Jesus the Troublemaker
If Jesus was alive on Planet Earth today doing the same mission as two thousand years ago, what do you think would happen?
I’d bet he’d be in jail, languishing in some godawful hellhole like Guantanamo, or already dead again just like the last time around. Only his fate might come quicker in this even more dangerous age. He would be a marked man, hated and mistrusted on all sides for speaking up for the victims of violence and injustice.
Because from what we can tell, the historical Jesus was a real troublemaker. Think of it from the authorities’ point of view. There’s Jesus, going around casting out evil spirits in his own name, violating the rules of the Sabbath, entering the city like a king, causing a riot in the Temple, and letting people get all worked up thinking he was the Messiah who would kick the Romans out. No wonder the Sanhedrin and Pilate kept a suspicious eye on him.

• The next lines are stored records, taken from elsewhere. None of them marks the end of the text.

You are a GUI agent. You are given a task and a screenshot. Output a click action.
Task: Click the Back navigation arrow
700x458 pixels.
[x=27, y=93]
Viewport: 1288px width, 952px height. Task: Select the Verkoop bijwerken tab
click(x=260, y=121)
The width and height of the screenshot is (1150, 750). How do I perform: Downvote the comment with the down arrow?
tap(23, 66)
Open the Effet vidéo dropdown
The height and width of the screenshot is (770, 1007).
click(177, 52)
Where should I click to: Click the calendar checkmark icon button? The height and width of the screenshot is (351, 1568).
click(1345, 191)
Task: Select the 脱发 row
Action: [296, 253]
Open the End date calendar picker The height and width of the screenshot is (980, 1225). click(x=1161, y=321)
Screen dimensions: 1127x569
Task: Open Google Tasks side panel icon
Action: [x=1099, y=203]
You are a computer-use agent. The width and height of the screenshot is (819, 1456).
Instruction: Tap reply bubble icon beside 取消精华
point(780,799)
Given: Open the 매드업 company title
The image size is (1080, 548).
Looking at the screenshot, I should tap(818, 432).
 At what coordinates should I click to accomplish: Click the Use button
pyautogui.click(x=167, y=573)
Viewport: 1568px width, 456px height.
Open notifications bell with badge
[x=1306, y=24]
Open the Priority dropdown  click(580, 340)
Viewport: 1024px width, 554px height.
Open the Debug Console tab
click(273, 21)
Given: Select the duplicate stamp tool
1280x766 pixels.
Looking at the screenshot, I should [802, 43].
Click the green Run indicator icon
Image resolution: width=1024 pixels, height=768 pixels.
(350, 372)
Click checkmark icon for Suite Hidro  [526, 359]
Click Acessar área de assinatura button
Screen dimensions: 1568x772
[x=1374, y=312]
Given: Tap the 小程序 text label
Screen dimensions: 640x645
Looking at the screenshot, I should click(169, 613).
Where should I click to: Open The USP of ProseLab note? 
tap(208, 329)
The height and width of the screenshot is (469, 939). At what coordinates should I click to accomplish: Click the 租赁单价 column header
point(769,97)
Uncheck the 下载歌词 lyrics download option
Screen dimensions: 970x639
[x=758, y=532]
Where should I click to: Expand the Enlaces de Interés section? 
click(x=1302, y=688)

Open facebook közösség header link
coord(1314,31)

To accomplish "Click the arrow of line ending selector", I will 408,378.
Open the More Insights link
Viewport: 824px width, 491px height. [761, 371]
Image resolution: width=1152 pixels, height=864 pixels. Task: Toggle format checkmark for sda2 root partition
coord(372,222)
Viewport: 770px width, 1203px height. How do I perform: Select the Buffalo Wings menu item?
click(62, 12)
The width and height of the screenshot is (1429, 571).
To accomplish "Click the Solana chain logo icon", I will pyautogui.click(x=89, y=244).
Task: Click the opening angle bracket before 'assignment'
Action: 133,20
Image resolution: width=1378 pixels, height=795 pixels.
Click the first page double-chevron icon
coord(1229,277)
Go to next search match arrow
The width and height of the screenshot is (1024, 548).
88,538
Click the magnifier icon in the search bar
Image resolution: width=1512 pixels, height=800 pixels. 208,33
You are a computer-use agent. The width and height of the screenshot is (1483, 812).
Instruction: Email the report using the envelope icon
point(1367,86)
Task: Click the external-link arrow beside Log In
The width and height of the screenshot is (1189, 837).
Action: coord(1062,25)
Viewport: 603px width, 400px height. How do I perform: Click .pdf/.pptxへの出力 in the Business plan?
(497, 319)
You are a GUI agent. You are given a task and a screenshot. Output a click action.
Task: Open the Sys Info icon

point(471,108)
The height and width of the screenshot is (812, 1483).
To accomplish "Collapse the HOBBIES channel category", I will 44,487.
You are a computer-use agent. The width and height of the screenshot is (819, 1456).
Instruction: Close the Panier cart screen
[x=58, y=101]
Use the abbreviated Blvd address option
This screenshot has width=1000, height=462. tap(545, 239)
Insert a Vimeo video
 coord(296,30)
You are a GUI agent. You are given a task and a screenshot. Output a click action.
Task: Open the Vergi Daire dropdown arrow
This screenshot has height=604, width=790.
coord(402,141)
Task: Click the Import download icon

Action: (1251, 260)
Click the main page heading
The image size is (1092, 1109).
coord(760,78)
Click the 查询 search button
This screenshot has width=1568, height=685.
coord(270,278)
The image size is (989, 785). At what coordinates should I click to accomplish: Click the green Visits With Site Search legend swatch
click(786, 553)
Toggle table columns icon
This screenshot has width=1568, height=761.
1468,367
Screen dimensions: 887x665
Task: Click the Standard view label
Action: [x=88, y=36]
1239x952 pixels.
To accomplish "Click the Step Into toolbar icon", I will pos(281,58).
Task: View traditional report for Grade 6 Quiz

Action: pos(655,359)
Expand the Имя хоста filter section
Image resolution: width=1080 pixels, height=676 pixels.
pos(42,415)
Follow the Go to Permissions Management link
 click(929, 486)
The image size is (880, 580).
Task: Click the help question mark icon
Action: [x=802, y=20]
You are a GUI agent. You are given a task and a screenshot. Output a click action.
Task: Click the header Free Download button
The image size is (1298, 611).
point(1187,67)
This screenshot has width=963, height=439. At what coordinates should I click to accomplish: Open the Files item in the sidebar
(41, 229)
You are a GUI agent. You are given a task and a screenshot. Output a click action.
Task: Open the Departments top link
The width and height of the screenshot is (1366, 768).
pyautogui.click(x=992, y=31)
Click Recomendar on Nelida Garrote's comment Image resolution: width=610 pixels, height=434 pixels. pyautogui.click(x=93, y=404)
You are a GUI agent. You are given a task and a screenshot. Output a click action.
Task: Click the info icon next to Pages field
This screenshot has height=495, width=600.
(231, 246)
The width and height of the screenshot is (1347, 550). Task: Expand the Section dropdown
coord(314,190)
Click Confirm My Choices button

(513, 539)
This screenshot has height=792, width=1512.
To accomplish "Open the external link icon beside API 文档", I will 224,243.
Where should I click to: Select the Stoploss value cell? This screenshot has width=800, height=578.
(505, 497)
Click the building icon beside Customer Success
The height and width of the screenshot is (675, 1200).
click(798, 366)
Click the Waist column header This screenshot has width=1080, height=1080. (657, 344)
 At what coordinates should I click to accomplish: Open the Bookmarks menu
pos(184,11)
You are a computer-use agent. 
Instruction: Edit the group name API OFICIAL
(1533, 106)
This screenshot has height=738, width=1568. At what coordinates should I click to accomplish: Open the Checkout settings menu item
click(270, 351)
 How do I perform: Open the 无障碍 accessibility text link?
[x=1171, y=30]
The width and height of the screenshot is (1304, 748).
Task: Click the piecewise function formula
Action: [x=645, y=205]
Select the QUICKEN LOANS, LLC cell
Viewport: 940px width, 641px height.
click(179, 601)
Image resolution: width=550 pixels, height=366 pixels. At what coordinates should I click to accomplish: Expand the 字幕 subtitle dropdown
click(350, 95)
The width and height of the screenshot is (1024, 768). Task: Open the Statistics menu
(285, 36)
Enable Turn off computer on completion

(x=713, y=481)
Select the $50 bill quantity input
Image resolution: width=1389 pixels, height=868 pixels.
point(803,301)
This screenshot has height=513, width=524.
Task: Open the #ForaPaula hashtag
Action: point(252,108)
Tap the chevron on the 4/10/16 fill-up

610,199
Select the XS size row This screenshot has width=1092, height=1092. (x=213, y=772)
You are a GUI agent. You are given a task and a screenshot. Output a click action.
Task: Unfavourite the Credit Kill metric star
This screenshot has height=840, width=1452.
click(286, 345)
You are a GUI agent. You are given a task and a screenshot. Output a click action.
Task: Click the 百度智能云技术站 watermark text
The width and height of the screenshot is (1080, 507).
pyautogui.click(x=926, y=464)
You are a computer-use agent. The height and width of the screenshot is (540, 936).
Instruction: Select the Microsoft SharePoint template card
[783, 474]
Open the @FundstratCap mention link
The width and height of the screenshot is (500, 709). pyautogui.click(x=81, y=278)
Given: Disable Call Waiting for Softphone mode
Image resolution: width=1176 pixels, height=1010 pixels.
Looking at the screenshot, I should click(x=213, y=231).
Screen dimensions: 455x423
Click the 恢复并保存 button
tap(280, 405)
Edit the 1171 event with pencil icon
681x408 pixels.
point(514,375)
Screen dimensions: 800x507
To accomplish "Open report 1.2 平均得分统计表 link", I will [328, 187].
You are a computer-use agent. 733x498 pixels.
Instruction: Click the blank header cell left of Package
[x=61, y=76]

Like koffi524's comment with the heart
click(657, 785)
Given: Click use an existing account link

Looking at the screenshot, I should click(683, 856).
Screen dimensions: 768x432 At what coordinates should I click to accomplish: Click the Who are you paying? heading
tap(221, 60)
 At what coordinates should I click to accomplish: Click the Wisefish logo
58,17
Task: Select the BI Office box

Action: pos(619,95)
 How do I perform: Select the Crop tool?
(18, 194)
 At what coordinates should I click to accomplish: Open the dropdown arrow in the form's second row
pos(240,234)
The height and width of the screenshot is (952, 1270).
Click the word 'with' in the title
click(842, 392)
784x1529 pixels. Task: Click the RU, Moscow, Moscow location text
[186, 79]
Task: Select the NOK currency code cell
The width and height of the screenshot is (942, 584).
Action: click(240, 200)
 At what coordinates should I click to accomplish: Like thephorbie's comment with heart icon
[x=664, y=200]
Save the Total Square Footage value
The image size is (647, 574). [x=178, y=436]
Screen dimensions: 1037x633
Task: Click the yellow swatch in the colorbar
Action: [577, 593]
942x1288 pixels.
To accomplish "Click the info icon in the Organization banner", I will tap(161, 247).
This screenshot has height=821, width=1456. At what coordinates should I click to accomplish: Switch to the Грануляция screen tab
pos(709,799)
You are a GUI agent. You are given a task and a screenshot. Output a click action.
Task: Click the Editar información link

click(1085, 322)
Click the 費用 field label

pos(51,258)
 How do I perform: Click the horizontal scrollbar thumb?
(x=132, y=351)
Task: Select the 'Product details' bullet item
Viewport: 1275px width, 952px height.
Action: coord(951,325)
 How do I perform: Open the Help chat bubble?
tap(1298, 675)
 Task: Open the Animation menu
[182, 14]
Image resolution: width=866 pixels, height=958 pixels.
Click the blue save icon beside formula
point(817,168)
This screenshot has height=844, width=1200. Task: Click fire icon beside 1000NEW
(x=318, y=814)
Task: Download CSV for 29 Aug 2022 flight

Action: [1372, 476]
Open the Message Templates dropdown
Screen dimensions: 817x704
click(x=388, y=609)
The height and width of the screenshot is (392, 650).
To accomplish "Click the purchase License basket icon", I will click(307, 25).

He freely associated with sinners, prostitutes, and even Samaritans and Gentiles. Not normal behavior for a respected teacher of the Law. Worse, his inner circle contained some rather dubious characters. There was “Rocky”; Peter, the chief bodyguard, and Simon the Zealot — a telling handle, as the Zealots were the fanatics who launched the great revolt against Rome two generations later. And then there was Judas Iscariot — the latter name which might mean he was a “daggerman” or one of the sicarii, terrorists who would slip into the marketplace to knife important Roman collaborators.
Even some of Jesus’ preaching was nothing less than incindiary. In Luke, he says:
“I have come to bring fire on the earth, and how I wish it were already kindled!”
(Luke 12:49)
He goes on to speak of the divisions even in families that he will cause. Matthew’s version of the same speech is equally if not more violent:
“Do not suppose that I have come to bring peace to the earth. I did not come to bring peace, but a sword.
“For I have come to turn ‘a man against his father, a daughter against her mother, a daughter-in-law against her mother-in-law - a man’s enemies will be the members of his own household.’”
(Matt. 10:34-36)
Indeed, the evening of the Last Supper, he called for his disciples to arm themselves, clearly expecting trouble:
He said to them, “But now if you have a purse, take it, and also a bag; and if you don’t have a sword, sell your cloak and buy one… The disciples said, “See, Lord, here are two swords.” “That is enough,” he replied.
(Luke 22:36,38)
This might not be enough to launch an attack on the Jerusalem garrison, but – along with Jesus’ predictions of his own death – it certainly indicates he was not only expecting violence on his person, but was prepared to meet it in the same way.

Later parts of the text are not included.